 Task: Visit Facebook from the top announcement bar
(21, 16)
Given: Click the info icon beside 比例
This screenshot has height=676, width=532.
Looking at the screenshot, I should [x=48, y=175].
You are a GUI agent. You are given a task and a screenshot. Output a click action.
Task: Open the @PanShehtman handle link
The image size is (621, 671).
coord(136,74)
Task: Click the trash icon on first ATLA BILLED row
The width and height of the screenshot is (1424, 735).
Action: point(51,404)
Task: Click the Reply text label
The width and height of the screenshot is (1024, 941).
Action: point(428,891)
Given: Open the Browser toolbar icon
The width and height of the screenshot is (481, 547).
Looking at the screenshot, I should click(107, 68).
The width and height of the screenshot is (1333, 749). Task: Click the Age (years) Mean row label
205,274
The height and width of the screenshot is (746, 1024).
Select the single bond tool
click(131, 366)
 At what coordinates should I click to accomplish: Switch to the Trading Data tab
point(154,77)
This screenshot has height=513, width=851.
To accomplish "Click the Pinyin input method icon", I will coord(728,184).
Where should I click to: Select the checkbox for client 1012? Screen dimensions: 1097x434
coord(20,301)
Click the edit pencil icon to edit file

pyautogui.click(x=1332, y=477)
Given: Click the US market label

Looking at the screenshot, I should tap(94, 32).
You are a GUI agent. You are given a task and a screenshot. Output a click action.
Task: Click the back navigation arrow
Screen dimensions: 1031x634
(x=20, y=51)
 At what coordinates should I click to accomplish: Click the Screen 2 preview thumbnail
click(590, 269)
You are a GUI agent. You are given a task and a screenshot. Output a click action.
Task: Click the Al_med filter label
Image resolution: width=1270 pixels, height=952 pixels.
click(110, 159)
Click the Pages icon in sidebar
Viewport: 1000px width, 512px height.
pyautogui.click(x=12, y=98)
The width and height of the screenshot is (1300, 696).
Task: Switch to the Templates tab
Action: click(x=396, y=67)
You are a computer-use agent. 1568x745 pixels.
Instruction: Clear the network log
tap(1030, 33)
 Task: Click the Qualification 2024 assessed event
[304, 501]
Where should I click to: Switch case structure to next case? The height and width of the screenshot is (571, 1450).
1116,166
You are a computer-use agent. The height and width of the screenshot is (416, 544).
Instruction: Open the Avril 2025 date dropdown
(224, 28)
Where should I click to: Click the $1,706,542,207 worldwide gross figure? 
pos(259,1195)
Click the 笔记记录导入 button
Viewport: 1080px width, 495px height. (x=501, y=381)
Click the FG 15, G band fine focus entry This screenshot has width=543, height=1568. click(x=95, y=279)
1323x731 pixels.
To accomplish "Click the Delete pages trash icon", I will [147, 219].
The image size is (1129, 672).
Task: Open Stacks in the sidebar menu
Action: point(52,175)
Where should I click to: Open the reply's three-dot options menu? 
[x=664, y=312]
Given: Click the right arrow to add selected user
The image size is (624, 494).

◆ ◆ ◆

ABOUT THIS TASK: Copy every line of the listing, exact to the last character.

EXERCISE OUTPUT:
 Task: Visit Facebook from the top announcement bar
(21, 16)
Given: Click the info icon beside 比例
This screenshot has height=676, width=532.
Looking at the screenshot, I should [x=48, y=175].
You are a GUI agent. You are given a task and a screenshot. Output a click action.
Task: Open the @PanShehtman handle link
The image size is (621, 671).
coord(136,74)
Task: Click the trash icon on first ATLA BILLED row
The width and height of the screenshot is (1424, 735).
Action: point(51,404)
Task: Click the Reply text label
The width and height of the screenshot is (1024, 941).
Action: point(428,891)
Given: Open the Browser toolbar icon
The width and height of the screenshot is (481, 547).
Looking at the screenshot, I should click(107, 68).
The width and height of the screenshot is (1333, 749). Task: Click the Age (years) Mean row label
205,274
The height and width of the screenshot is (746, 1024).
Select the single bond tool
click(131, 366)
 At what coordinates should I click to accomplish: Switch to the Trading Data tab
point(154,77)
This screenshot has height=513, width=851.
To accomplish "Click the Pinyin input method icon", I will coord(728,184).
Where should I click to: Select the checkbox for client 1012? Screen dimensions: 1097x434
coord(20,301)
Click the edit pencil icon to edit file

pyautogui.click(x=1332, y=477)
Given: Click the US market label

Looking at the screenshot, I should tap(94, 32).
You are a GUI agent. You are given a task and a screenshot. Output a click action.
Task: Click the back navigation arrow
Screen dimensions: 1031x634
(x=20, y=51)
 At what coordinates should I click to accomplish: Click the Screen 2 preview thumbnail
click(590, 269)
You are a GUI agent. You are given a task and a screenshot. Output a click action.
Task: Click the Al_med filter label
Image resolution: width=1270 pixels, height=952 pixels.
click(110, 159)
Click the Pages icon in sidebar
Viewport: 1000px width, 512px height.
pyautogui.click(x=12, y=98)
The width and height of the screenshot is (1300, 696).
Task: Switch to the Templates tab
Action: click(x=396, y=67)
You are a computer-use agent. 1568x745 pixels.
Instruction: Clear the network log
tap(1030, 33)
 Task: Click the Qualification 2024 assessed event
[304, 501]
Where should I click to: Switch case structure to next case? The height and width of the screenshot is (571, 1450).
1116,166
You are a computer-use agent. The height and width of the screenshot is (416, 544).
Instruction: Open the Avril 2025 date dropdown
(224, 28)
Where should I click to: Click the $1,706,542,207 worldwide gross figure? 
pos(259,1195)
Click the 笔记记录导入 button
Viewport: 1080px width, 495px height. (x=501, y=381)
Click the FG 15, G band fine focus entry This screenshot has width=543, height=1568. click(x=95, y=279)
1323x731 pixels.
To accomplish "Click the Delete pages trash icon", I will [147, 219].
The image size is (1129, 672).
Task: Open Stacks in the sidebar menu
Action: point(52,175)
Where should I click to: Open the reply's three-dot options menu? 
[x=664, y=312]
Given: Click the right arrow to add selected user
The image size is (624, 494).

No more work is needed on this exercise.